SCHENECTADY — An architectural rendering shows the potential reuse of a Broadway site, but the buildings are not ready for their makeover.
The exteriors of 132 and 136 Broadway are merely worn but the interiors are contaminated and cluttered. The buildings are thought to have good potential for redevelopment, however, given their close proximity of downtown State Street and the high ceilings inside and the uncommon metal-clad exterior of the taller of the two buildings.
A lot of cleanup will need to be done first.
Golden Oak Property Group LLC of Schenectady was hired at a cost of $21,000 to empty the buildings of rubbish and leftover artifacts from the museum that previously owned them, according to the Schenectady County Metroplex Development Authority, which is handling their redevelopment. Metroplex Chairman Ray Gillen said going floor-by-floor and room-by-room, the contractor has removed 20 tons of material so far and isn’t done yet.
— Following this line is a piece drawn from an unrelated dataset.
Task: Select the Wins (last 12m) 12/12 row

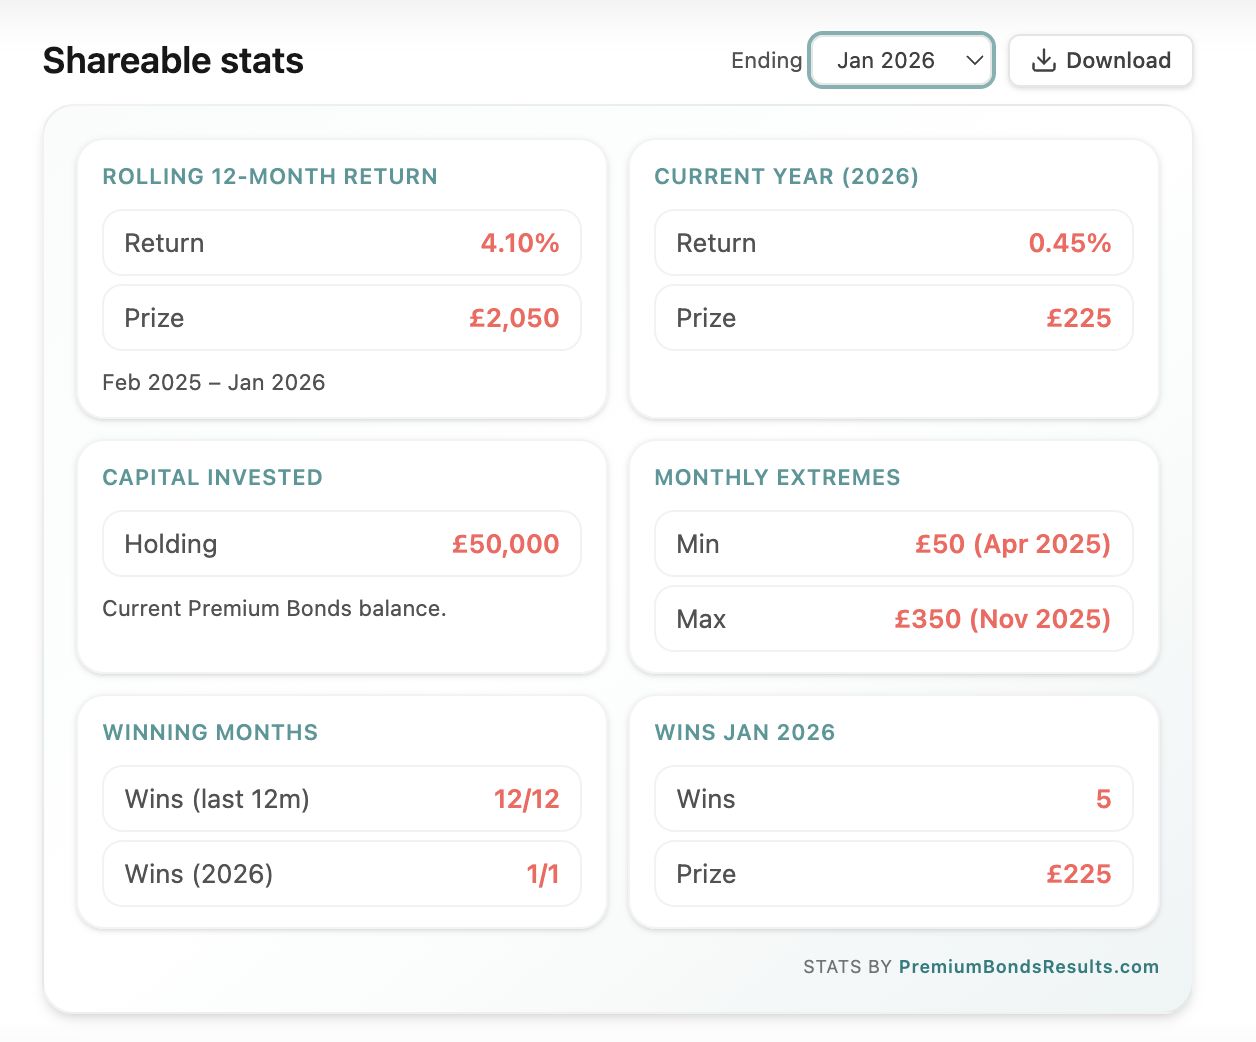Action: [341, 799]
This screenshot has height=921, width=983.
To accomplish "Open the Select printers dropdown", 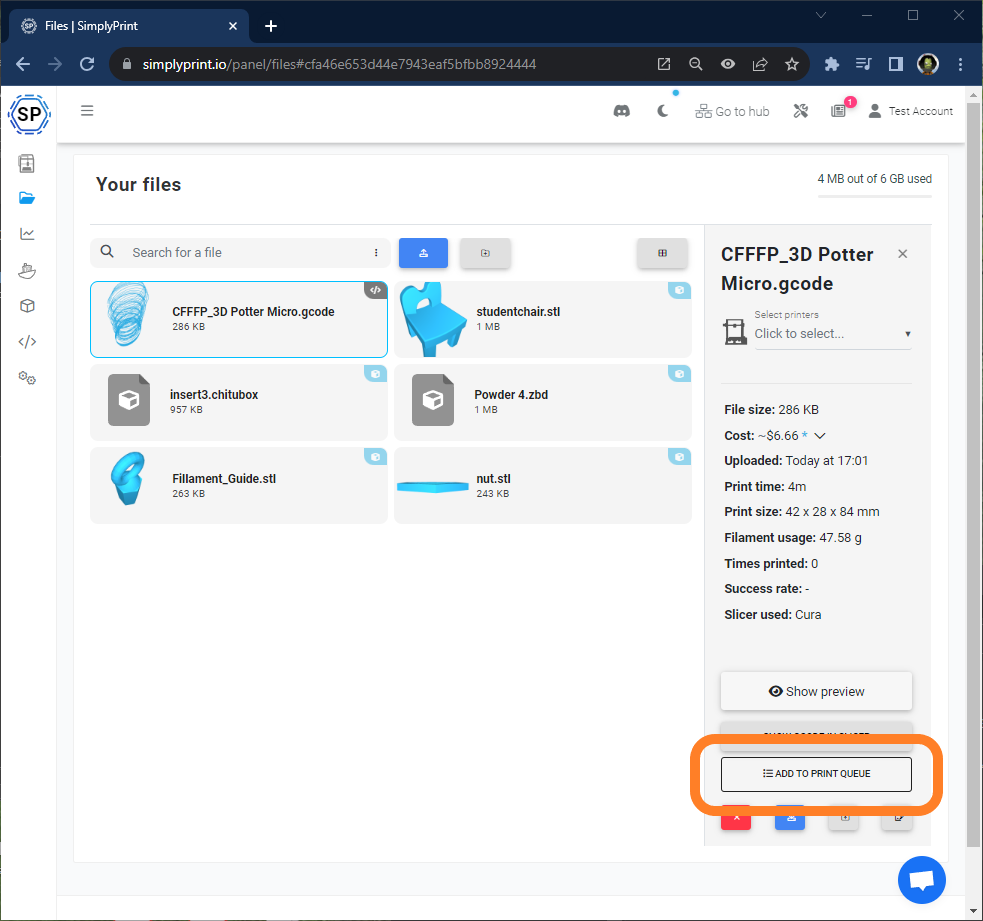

“It’s not as bad as Foster but it’s up there,” Gillen said, referring to the landmark Foster Building nearby on State Street. “Foster was 500,000 pounds of stuff.”
The two Broadway buildings once housed the old Schenectady Gazette printing press and warehouse (132 Broadway) and Skypes Carpet store (136 Broadway). More recently, they belonged to the Edison Tech Center, a museum dedicated to showing the historic impact of electricity on people’s lives. The Electric City Bike Rescue also operated there.
The city of Schenectady took the Tech Center to court, saying it had not made the improvements to the properties specified in its purchase agreement, and retook ownership this summer. The city had sold the buildings to the Tech Center for $1 each in 2004, but with stipulations. The Tech Center is now storing its artifacts at the current Daily Gazette building on Maxon Road Extension.
Exposed asbestos is present in the basement of 132 Broadway, so that space has been locked up, Gillen said.
“This was one of our concerns about this building,” he said.
The cost of remediation is still unknown; a consultant hasn’t provided an estimate.
Metroplex also hired Schenectady architectural firm Stracher Roth Gilmore to prepare a rendering of what the buildings could look like with repairs.
With the large windows, abundant natural light and high ceilings, the upstairs space would be an ideal candidate for commercial or residential space in the popular industrial chic style, Gillen has said.
Metroplex is welcoming inquiries from potential developers at this point.